As an academic, Yeğinsu teaches courses in international investment law and ICSID arbitration at Georgetown University Law Center, as well as a course on human rights and international arbitration with European Court of Human Rights President Róbert Ragnar Spanó. At Columbia Law School, he teaches international human rights law, is a senior fellow of the law school's Human Rights Institute, is a Fellow of the law school's International Claims and Reparations Project, and serves as an expert at Columbia University's Global Freedom of Expression. Yeğinsu is also a long-standing member of the law faculty at Koç University in Istanbul where he teaches public international law, and is a fellow at the Lauterpacht Centre for International Law at University of Cambridge.

== International law ==
Yeğinsu has engaged in advisory work for numerous national governments and international organisations on matters of international law. He has addressed the Media Freedom Coalition of States, the Council of Europe, the Organization for Security and Co-operation in Europe, UNESCO, and participated as a speaker at sessions of the United Nations.

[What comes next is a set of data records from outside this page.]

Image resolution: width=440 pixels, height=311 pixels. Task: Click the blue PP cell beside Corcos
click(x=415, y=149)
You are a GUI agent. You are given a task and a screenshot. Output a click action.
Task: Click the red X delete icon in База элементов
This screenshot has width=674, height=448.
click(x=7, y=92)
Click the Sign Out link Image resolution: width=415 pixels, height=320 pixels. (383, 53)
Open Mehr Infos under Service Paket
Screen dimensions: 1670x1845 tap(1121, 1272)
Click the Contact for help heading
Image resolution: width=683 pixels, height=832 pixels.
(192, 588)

In 2022, Yeğinsu was appointed by Lord Neuberger of Abbotsbury as Deputy Chair of the High Level Panel of Legal Experts on Media Freedom, taking over the role from Amal Clooney.

== Published works ==
Yeğinsu is an occasional contributor to The Financial Times, The New York Review of Books, The Times Literary Supplement, and Just Security, as well as to Turkey's Radikal newspaper. His academic works include:

- The Protections for Religious Rights: Law and Practice, author with Sir James Dingemans (Oxford University Press, 2013).
- The General International Law in International Investment Law: A Commentary, contributor (Oxford University Press, 2024).
- Jervis on Coroners, contributor (Sweet & Maxwell, 2019, 2024).
- The Investment Treaty Arbitration Review, contributor (2018, 2019, 2020, 2021, 2022, 2023, 2024).
- Reflections on International Arbitration: Essays in Honour of Professor George Bermann, contributor (Juris, 2022).